Converse to Host Leslie Pietrzyk for Public Reading
Leslie Pietrzyk, author of Pears on a Willow Tree (Avon) and Year and a Day (William Morrow), a Book-of-the-Month Club selection, will give a public reading of her works Tuesday, January 13 at 8 p.m. in the Montgomery Student Center on the campus of Converse College. Her reading is free and open to the public.
During January Term, Pietrzyk is serving as Converse’s Sara Lura Mathews Self Writer-in-Residence and is teaching Advanced Tutorial in Fiction. She also a faculty member of Converse’s recently unveiled low-residency master of fine arts program in creative writing, the first program of its kind in South Carolina.
Pietrzyk’s short fiction has appeared in many literary journals, including Iowa Review, Gettysburg Reviewand New England Review. She has stories in several new anthologies, New Sudden Fiction: Short-Short Stories from America and Beyond (W.W. Norton), The Dictionary of Failed Relationships (Three Rivers Press) and The Bottom of the Ninth (Southern Illinois University Press). In addition, her work has received a number of awards and fellowships, including Shenandoah’s Jean Charpiot Goodheart Prize, the Frank O’Connor Memorial Award, and fellowships to the Sewanee and Bread Loaf Writers’ Conferences. Pietrzyk has taught at a number of colleges and universities as a visiting writer and writer-in-residence, and she currently teaches at Johns Hopkins University.

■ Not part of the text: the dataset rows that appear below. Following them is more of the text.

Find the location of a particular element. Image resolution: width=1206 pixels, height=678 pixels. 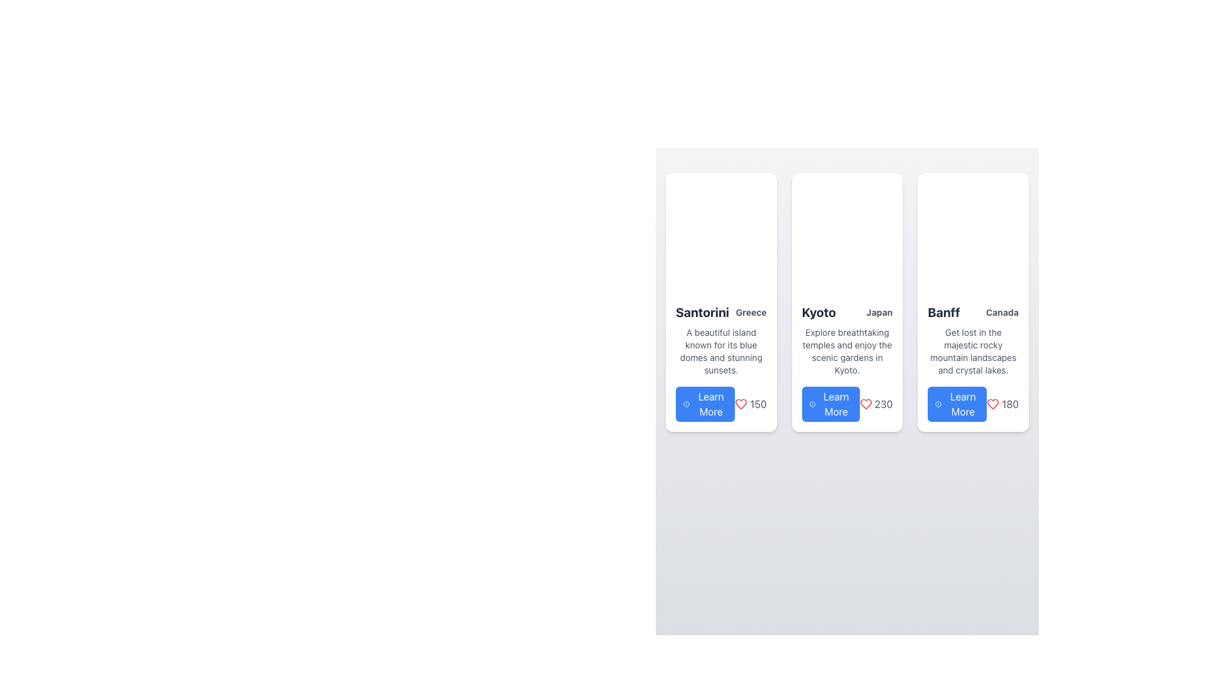

the 'Learn More' button located at the bottom of the third card in a four-card layout, which has a blue background and features white text is located at coordinates (956, 404).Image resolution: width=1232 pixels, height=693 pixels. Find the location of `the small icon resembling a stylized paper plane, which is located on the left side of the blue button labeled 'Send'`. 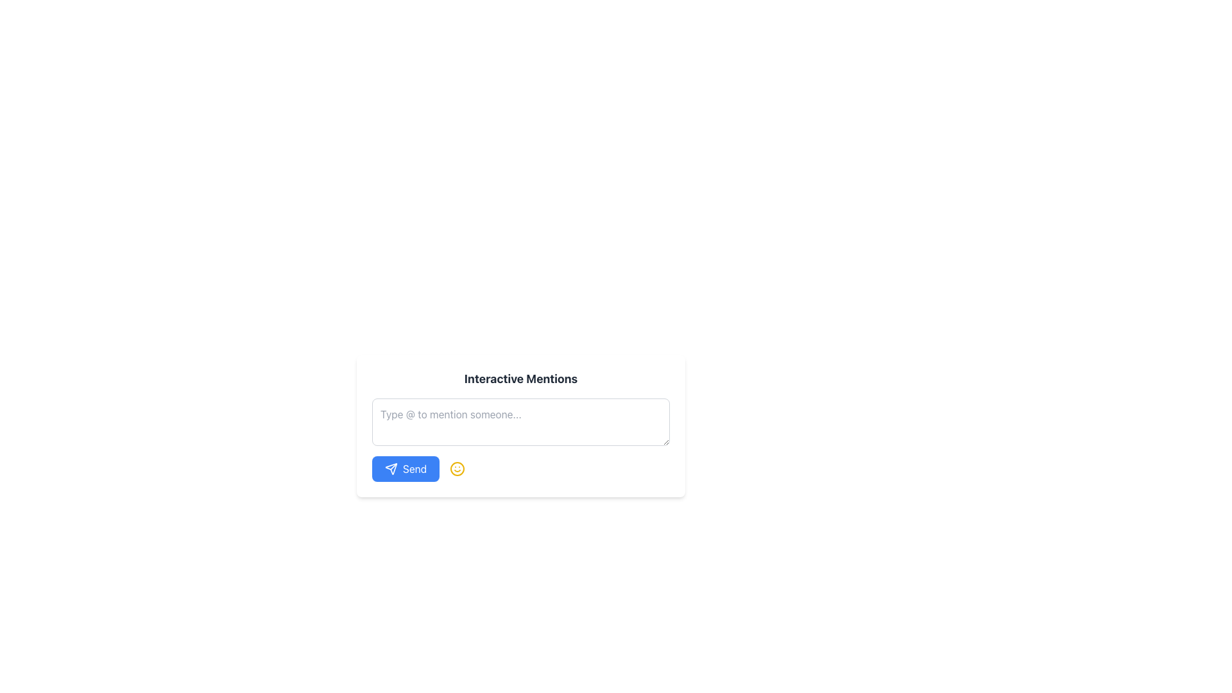

the small icon resembling a stylized paper plane, which is located on the left side of the blue button labeled 'Send' is located at coordinates (390, 469).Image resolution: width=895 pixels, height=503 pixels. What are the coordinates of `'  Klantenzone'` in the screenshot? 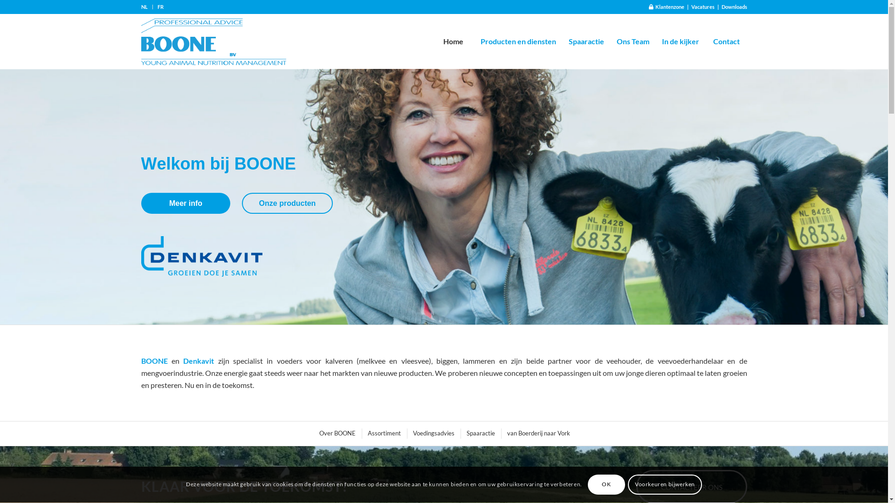 It's located at (648, 7).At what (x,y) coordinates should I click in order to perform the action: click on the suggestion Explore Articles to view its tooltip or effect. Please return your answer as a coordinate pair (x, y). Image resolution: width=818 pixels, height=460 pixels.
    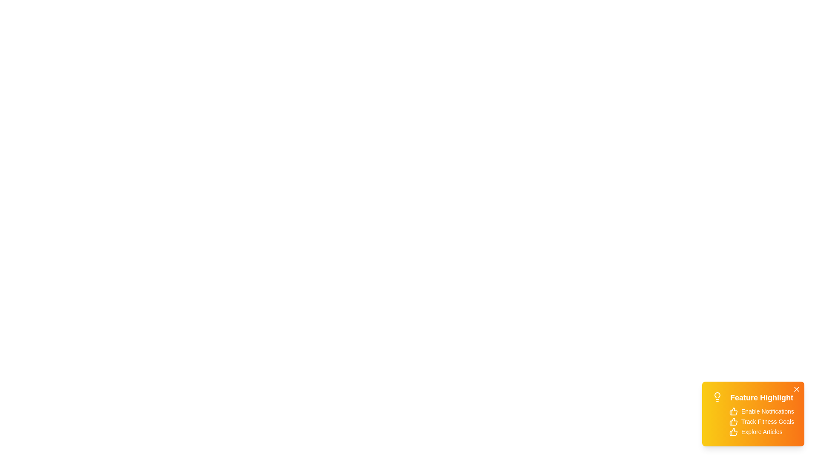
    Looking at the image, I should click on (733, 432).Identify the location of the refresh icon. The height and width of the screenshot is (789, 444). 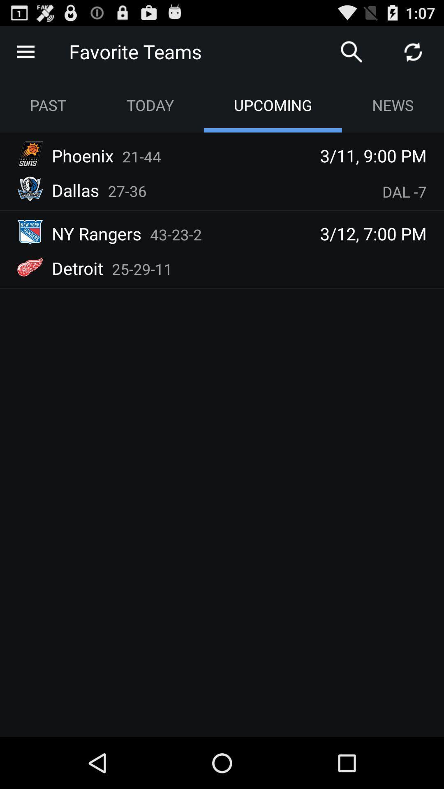
(413, 55).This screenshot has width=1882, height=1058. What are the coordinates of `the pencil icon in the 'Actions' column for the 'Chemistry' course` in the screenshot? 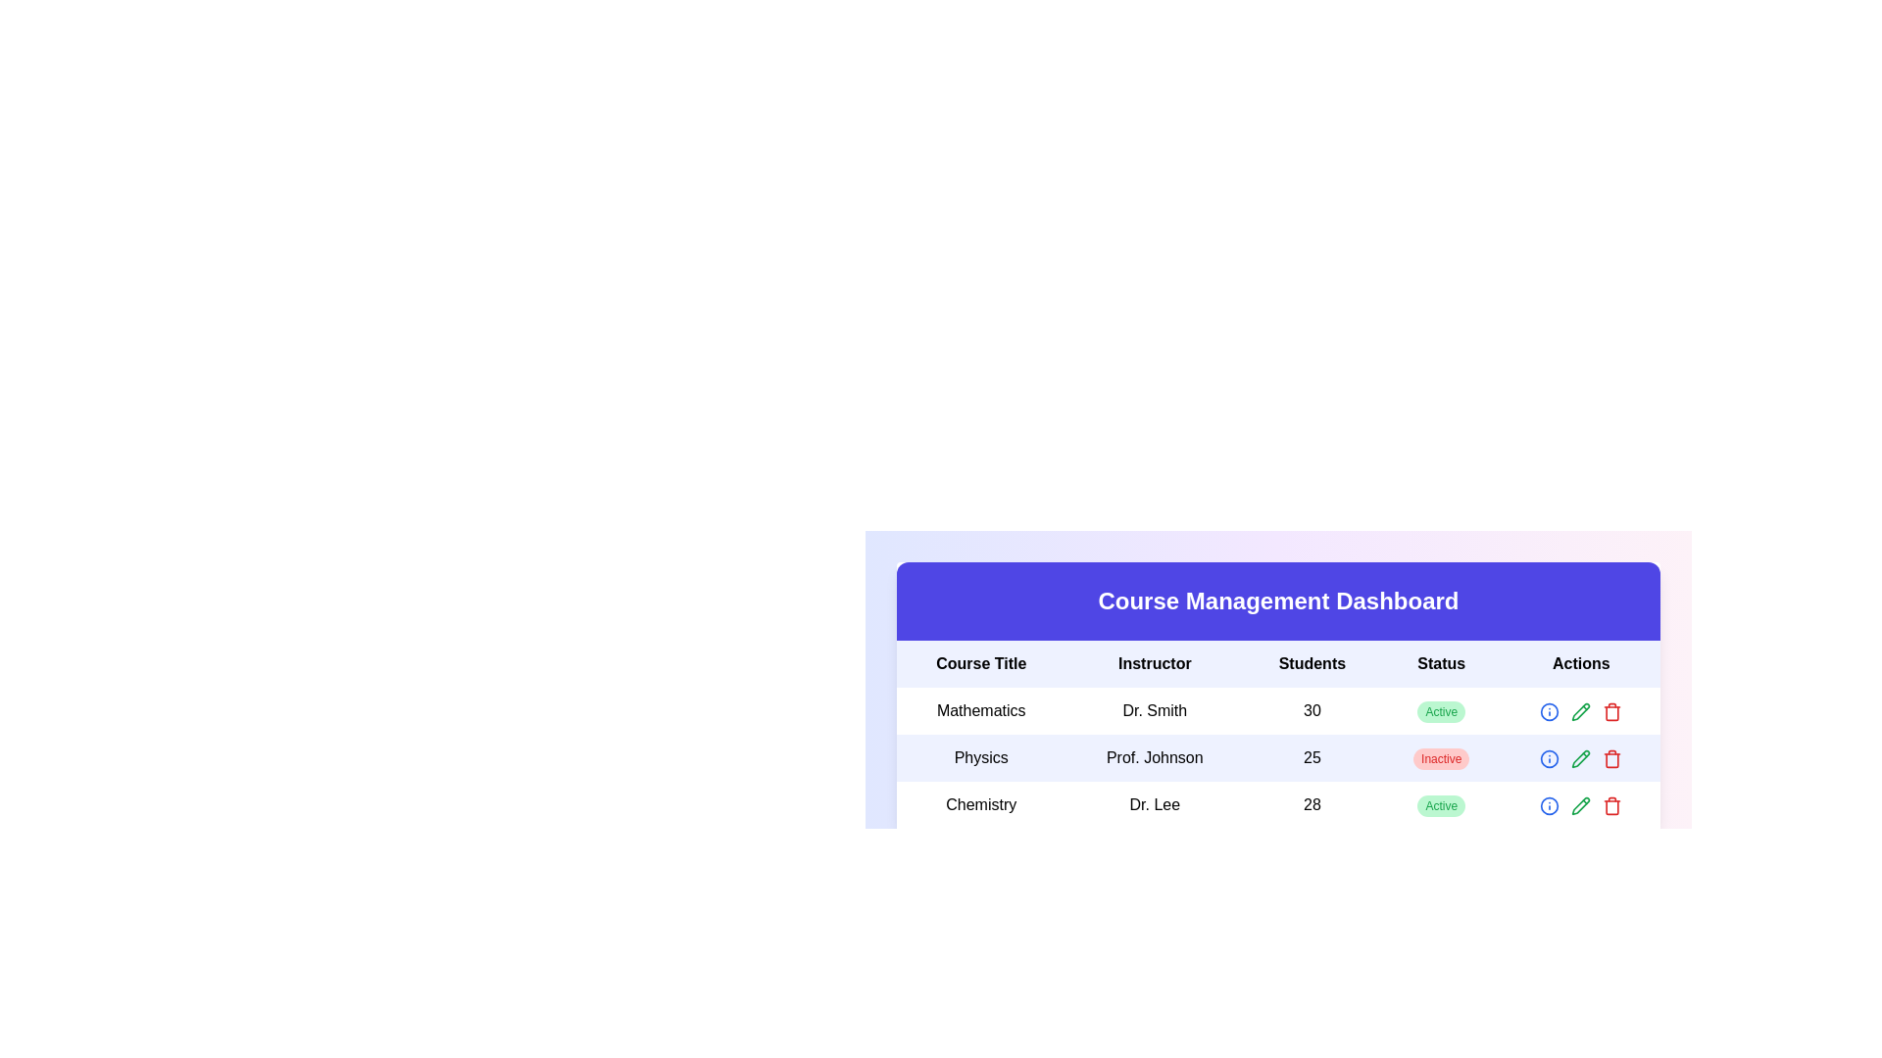 It's located at (1581, 805).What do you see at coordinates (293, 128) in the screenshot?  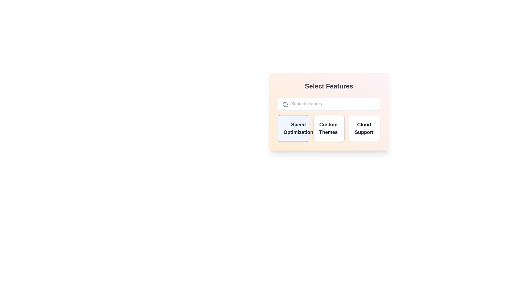 I see `the feature Speed Optimization` at bounding box center [293, 128].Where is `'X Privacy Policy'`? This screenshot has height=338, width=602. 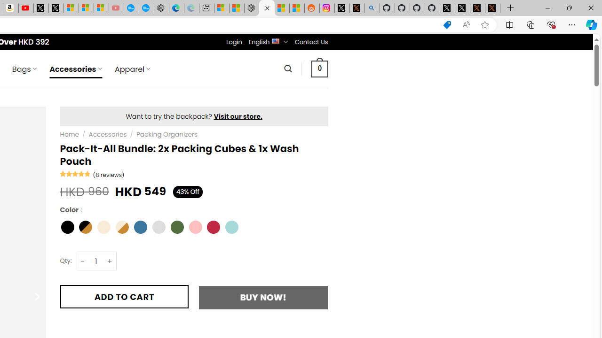 'X Privacy Policy' is located at coordinates (492, 8). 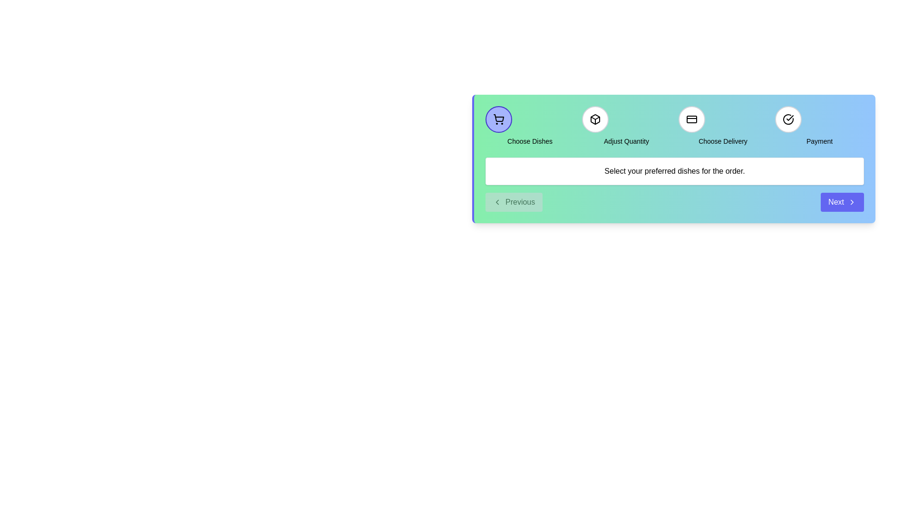 I want to click on the chevron icon located inside the 'Previous' button in the bottom-left corner of the card interface, so click(x=497, y=201).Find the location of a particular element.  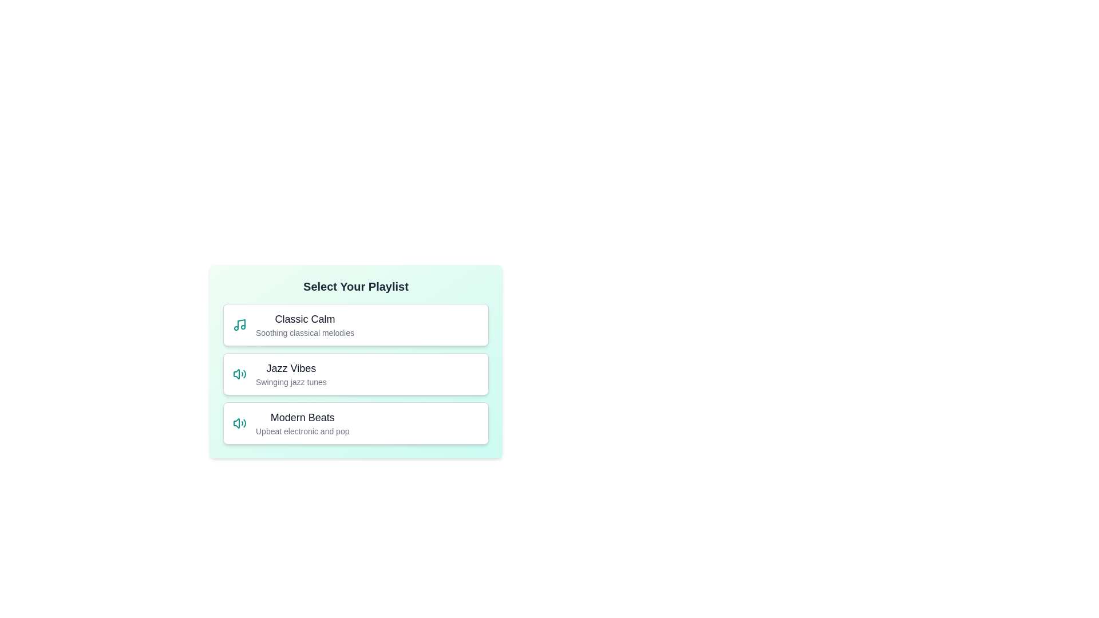

the 'Jazz Vibes' selection card, which is the second option in the playlist selection list is located at coordinates (356, 374).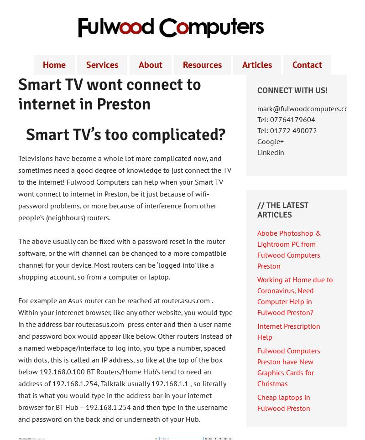 The height and width of the screenshot is (440, 365). I want to click on 'Services', so click(102, 65).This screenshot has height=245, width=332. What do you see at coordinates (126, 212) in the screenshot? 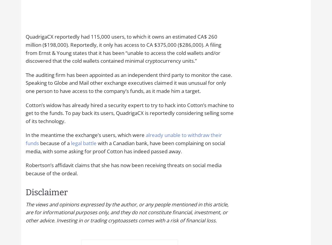
I see `'The views and opinions expressed by the author, or any people mentioned in this article, are for informational purposes only, and they do not constitute financial, investment, or other advice. Investing in or trading cryptoassets comes with a risk of financial loss.'` at bounding box center [126, 212].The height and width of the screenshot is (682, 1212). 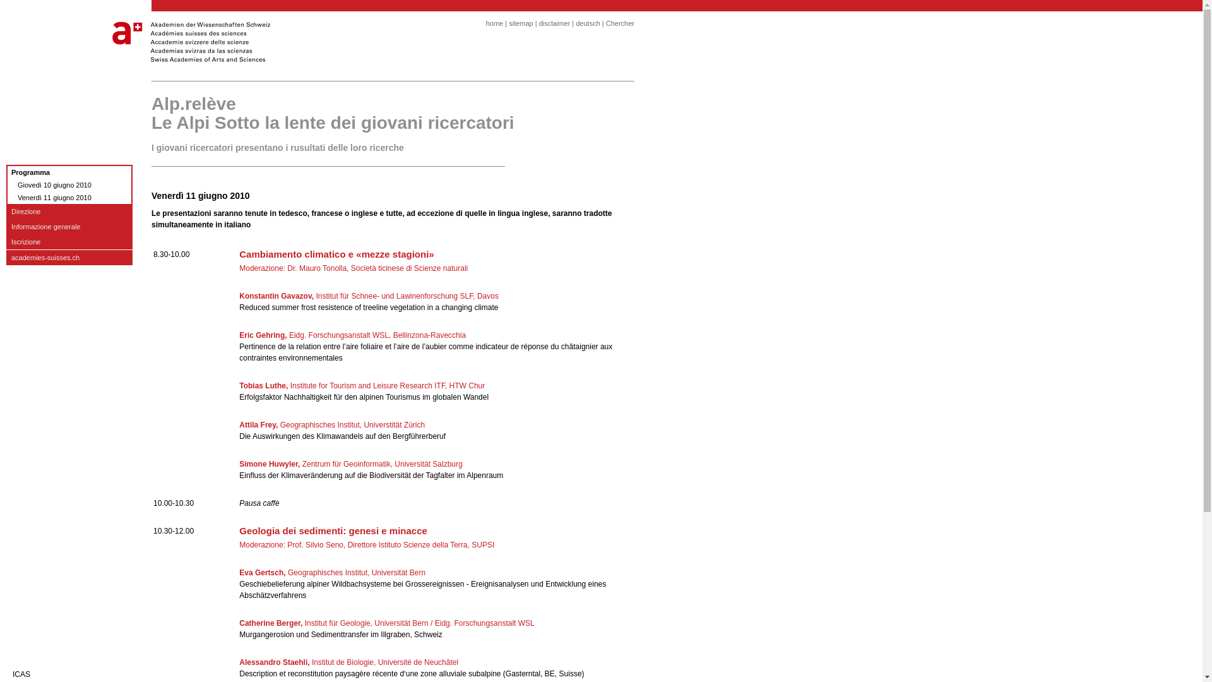 I want to click on 'Direzione', so click(x=69, y=211). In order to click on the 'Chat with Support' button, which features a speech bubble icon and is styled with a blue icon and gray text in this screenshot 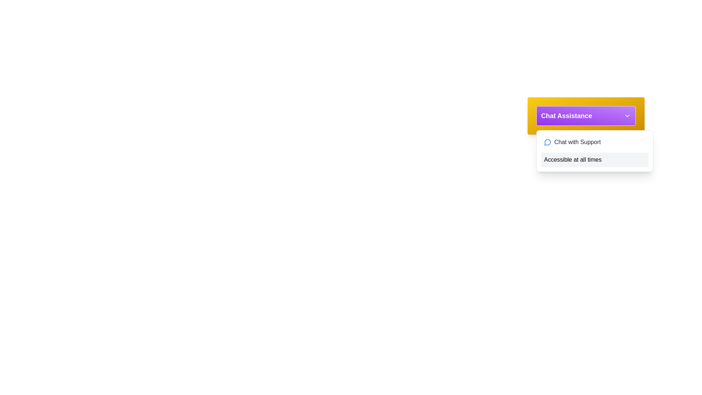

Pietrzyk is perhaps best known as author of Pears on a Willow Tree and A Year and a Day. “Pears on a Willow Tree is about four generations of Polish-American women bound together by recipes, reminiscences, and tangled relationships,” Pietrzyk said from her Virginia home. “The century evolves, and so does each succeeding generation. As the older women keep a tight hold on the family traditions passed from mother to daughter, the younger women are dealing with more modern problems. The story revolves mainly around the youngest generation coming to terms with the importance of these strong women and the role they play in her life."
“A Year and a Day is perhaps a bit darker as it tells the story of a girl whose mother has committed suicide. She’s heard the old saying that it takes a year to get through the grieving period, and she’s just doing her best to make it beyond that point.”
Not all of Pietrzyk’s writing deal with such heavy topics. “I am an avid sports fan,” she said, “and love to write about baseball, hockey, and football. In fact, I think that reflects the joys that I feel as a writer—the opportunity to explore and express myself. As I look forward to my reading in Spartanburg, I hope someone in the audience will feel that same sense of excitement for exploration.”